How to complete this task: Would you please repeat the material exactly, from the first line to the last?

Source data:
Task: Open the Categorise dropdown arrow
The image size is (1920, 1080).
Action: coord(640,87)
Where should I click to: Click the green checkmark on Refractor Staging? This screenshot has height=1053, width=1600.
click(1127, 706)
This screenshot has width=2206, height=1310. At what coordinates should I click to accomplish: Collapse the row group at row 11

Exercise response:
Task: Open the Categorise dropdown arrow
The image size is (1920, 1080).
Action: coord(640,87)
Where should I click to: Click the green checkmark on Refractor Staging? This screenshot has height=1053, width=1600.
click(1127, 706)
This screenshot has width=2206, height=1310. At what coordinates should I click to accomplish: Collapse the row group at row 11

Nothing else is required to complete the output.